§ **Werkopdracht A**
In welk jaar introduceerde August Reijding volgens de tekst over Bilderdijk het revuegenre in Nederland?
§ **Werkopdracht B**
Hervat de tekst over Bilderdijk na de laatste zin en schrijf hem verder.

§ **Paginafragment**
· · · ·

O, Bilderdijk, je kwaamt er
Maar allertreurigst af;
Want luttel is de eere
Die ’t nageslacht u gaf!

Maar moog’lijk brengt een kunst’naar
Een monsterhulde U,
En schrijft de heer A. Reijding
Een Bilderdijk-revue!

August Reijding (1863-1930), waar in het gedicht naar verwezen wordt, was een Nederlands lithograaf, tekenaar en bouwkundig ingenieur, maar ook schrijver van toneelstukken en liedjes, kostuumontwerper en auteursrechtdeskundige. In Parijs maakt hij kennis met de revue du fin de l’année, waarbij recente politieke gebeurtenissen door middel van sketches en satirische liedjes teruggehaald en becommentarieerd werden. Het was Reijding die in 1899 het revue-genre in Nederland introduceerde.

Recent verscheen de door Rick Honings en Gert-Jan Johannes samengestelde essaybundel Een sublieme nalatenschap. De erfenis van Willem Bilderdijk. Een Bilderdijk-revue, veelkleurig en bont als het onderwerp zelf. Het is een verbijsterend rijke voorstelling geworden. Een eerste poging tot eerherstel van Bilderdijks reusachtige talent is dit niet. Zo verscheen in 2013 reeds de biografie De gefnuikte arend van Rick Honings en Peter van Zonneveld, en al in 1997 bracht Marita Mathijsen een fraaie selectie Bilderdijk-brieven uit de jaren 1795-1797 onder de titel Liefde en ballingschap naar de moderne lezer. Is Willem Bilderdijk met deze bundel nieuwe artikelen dan eindelijk definitief terug in ons collectief geheugen?

Honings’ en Johannes’ bundeling Bilderdijk-essays opent met een bijdrage van Marleen de Vries, die toeschrijft naar een wat mij betreft problematische claim: ‘Bilderdijk is onze laatste grote dichter’. Dit komt volgens haar omdat ‘de poëzie in de achttiende eeuw haar status had moeten afstaan aan het “ondicht” (het proza)’. Pardon? Nederland geen grote dichters meer? Ze schreven misschien geen 300.000 versregels, maar we hoeven maar aan Lucebert of Leo Vroman te denken om hier de wenkbrauwen op te trekken. Ook stelt De Vries dat de term ‘ondicht’ sinds de achttiende eeuw in vergetelheid is geraakt. Ik vraag het me af. Zie bijvoorbeeld J. van Vloten, Nederlandsch dicht en ondicht uit de 19e eeuw (1861-1865), Willem Vletters Dicht en ondicht van landgenoot en vreemdeling (1872), Dicht en ondicht van J.P. Hasebroek  (1874),  de Jacques Perk-editie Proeven in dicht en ondicht uit 1958 en twee jaar later Bernard Kemps bloemlezing Gezelles ondicht.

· · · ·

§ **Gegevensextract**
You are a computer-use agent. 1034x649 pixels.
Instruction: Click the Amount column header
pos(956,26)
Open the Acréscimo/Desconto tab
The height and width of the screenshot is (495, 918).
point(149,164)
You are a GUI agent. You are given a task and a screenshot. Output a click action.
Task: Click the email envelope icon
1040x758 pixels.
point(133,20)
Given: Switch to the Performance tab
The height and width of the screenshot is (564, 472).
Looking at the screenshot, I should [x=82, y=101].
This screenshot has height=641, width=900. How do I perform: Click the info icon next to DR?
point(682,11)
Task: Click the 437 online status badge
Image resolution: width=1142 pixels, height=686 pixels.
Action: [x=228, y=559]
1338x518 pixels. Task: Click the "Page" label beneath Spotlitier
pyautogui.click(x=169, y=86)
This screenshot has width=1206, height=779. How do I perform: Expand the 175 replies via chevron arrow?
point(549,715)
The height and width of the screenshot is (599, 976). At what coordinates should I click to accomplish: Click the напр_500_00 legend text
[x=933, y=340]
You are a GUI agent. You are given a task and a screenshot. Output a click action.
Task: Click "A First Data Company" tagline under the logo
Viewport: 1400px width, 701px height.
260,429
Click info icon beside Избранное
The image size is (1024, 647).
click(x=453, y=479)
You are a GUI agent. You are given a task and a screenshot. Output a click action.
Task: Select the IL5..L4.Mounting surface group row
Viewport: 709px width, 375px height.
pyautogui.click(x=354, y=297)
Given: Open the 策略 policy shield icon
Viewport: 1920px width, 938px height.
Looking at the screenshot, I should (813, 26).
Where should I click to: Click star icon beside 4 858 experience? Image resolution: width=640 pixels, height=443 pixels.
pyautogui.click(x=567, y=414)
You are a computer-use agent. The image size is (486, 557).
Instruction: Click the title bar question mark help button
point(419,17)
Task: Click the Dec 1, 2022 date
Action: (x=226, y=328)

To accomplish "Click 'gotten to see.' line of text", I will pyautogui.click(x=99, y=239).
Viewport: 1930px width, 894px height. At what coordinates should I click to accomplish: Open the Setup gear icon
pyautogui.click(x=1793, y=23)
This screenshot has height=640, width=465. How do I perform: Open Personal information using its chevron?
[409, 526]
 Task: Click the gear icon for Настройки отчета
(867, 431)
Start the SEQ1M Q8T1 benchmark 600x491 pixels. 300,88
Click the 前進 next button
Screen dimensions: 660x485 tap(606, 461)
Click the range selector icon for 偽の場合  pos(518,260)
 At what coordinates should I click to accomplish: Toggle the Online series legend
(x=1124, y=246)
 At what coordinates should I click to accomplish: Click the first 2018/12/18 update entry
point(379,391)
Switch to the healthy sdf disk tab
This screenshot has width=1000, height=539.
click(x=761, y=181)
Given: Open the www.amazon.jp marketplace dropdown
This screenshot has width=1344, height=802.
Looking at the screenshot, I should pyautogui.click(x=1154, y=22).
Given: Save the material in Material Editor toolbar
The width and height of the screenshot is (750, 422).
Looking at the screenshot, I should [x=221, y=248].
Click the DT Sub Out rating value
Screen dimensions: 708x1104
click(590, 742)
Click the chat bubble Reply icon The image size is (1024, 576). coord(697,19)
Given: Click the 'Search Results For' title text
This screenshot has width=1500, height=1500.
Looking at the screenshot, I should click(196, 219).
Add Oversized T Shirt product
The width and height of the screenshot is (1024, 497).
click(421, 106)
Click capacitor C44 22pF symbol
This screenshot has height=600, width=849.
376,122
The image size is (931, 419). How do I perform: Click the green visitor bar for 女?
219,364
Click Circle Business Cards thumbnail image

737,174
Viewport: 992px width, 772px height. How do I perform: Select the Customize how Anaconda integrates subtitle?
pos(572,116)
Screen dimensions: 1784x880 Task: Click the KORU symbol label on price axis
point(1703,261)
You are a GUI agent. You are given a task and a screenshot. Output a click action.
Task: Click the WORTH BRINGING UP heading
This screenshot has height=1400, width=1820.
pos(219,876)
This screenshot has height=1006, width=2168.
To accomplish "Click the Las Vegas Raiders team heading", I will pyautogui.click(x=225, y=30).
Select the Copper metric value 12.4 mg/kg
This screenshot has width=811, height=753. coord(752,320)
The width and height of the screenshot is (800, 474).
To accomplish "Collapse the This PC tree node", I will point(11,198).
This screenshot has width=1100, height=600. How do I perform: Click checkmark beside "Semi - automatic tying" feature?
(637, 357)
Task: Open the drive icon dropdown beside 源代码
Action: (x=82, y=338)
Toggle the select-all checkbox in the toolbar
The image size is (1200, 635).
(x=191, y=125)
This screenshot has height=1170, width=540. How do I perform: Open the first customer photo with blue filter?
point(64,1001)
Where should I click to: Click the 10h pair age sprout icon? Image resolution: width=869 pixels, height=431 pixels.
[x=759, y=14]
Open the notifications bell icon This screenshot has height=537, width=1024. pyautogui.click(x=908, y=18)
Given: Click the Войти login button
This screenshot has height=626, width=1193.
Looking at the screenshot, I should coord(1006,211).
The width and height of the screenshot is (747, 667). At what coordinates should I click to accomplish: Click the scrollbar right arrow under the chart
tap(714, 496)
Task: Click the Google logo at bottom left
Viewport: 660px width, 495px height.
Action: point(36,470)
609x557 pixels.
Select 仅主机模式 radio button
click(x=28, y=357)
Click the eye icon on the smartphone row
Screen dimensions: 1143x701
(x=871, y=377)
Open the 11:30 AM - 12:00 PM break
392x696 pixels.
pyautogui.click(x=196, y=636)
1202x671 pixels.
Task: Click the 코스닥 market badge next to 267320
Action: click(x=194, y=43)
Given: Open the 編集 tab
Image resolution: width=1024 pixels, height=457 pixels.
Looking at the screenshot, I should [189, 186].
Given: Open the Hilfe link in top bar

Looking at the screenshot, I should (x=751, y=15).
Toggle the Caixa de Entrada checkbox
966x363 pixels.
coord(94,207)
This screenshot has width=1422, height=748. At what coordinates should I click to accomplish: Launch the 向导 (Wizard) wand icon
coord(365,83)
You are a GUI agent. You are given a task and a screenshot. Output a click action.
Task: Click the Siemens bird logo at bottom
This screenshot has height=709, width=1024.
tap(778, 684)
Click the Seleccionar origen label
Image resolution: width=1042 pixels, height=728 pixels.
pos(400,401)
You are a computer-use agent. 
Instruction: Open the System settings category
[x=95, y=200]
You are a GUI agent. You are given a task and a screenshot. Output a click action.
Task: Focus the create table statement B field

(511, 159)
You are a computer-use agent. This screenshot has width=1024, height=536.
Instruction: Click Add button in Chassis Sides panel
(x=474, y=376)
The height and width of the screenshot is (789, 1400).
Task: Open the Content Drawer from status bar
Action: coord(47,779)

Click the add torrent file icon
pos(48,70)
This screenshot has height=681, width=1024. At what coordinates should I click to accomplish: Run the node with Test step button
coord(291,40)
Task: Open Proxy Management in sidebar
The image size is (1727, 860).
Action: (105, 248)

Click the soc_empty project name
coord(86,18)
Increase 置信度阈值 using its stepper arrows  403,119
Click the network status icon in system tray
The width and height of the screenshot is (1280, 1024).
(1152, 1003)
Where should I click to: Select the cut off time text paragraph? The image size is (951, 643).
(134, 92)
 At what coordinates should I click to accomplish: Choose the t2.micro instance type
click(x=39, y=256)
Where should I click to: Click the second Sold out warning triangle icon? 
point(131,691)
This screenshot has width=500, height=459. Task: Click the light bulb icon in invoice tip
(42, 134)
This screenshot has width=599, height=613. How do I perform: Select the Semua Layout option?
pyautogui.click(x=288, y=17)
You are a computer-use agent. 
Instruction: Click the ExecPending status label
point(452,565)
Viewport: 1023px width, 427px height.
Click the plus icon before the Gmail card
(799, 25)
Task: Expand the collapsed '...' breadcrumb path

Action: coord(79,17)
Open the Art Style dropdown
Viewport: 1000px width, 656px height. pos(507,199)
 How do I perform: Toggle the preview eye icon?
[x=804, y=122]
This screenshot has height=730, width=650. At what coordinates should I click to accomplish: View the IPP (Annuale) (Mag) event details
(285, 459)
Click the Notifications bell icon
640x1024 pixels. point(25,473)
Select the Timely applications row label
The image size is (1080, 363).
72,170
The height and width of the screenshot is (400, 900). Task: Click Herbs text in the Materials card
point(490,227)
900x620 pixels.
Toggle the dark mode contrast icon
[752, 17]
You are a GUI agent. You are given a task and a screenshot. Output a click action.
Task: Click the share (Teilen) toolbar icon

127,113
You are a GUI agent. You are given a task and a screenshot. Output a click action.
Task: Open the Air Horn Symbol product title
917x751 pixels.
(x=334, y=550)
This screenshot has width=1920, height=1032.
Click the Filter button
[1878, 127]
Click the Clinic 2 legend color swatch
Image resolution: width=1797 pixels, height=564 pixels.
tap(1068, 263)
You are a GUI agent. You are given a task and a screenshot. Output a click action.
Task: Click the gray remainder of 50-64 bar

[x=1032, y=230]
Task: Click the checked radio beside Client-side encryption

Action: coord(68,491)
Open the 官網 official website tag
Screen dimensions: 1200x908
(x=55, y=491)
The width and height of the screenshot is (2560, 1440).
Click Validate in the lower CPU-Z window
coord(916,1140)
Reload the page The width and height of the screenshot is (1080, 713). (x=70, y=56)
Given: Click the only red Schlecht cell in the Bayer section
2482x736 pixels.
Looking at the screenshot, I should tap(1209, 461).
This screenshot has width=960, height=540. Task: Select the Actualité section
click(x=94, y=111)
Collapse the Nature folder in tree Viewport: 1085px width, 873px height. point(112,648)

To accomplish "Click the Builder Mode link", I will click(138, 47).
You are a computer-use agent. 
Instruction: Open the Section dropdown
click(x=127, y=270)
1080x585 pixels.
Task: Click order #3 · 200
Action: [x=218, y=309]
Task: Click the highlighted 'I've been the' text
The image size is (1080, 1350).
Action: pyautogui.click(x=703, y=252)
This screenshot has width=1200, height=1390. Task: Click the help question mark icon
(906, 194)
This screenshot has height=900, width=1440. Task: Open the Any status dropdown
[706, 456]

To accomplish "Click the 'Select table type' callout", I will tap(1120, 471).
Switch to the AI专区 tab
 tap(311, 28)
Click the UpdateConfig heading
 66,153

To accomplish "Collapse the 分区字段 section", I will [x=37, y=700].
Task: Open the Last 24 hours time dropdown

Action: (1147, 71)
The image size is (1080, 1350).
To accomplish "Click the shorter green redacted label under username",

· · · ·

§ **Resultaat A**
In 1899.

§ **Resultaat B**
Maar laten we de feestvreugde niet bederven met scherpslijperij, want dat is nu net wat in Een sublieme nalatenschap ontbreekt. Aan het woord is een groep moderne literatuurhistorici – ik zou ze bijna ‘bevrijd’ noemen; vlot, soms fraai schrijvende kenners die de digressie niet mijden. Het fraaiste voorbeeld daarvan is wel de bijdrage van Gert-Jan Johannes en Inger Leemans over Bilderdijk en het vliegeren, aan de hand van Bilderdijks manuscript Hanenpoot, een kinderboek voor diens zoontje Julius uit 1806. Ze dragen een verrukkelijke, kleine cultuurgeschiedenis van het vliegeren bij, en van de droom van de luchtreis per vlieger tot op heden, waaraan slechts het tegenwoordige kitesurfen ontbreekt.

De bijdrage van Joris Van Eijnatten is al even vrolijkmakend. Hij laat de nieuwste word count-technieken en grafieken op Bilderdijk los en ‘bewijst’ de (overigens niet nieuwe) stelling dat Bilderdijk geen fanatiek Oranjeklant was. En verder: Thomas von der Dunk over Bilderdijks ontwerp voor een ere-piramide voor Napoleon; Ariane Baggerman en Rudolf Dekker over Bilderdijks hoogste negatieve Engelandbeeld; Maaike Meijers stuk over dichteressen ten tijde van Bilderdijk; Lotte Jensens bijdrage over de waternoodpoëzie van Vrouwe Bilderdijk; Bilderdijkiaan Jan Wap belicht door zowel Marita Mathijsen als Olf Praamstra; Bilderdijks opiofagie ontmaskerd door Harmen Beukers. Het houdt niet op.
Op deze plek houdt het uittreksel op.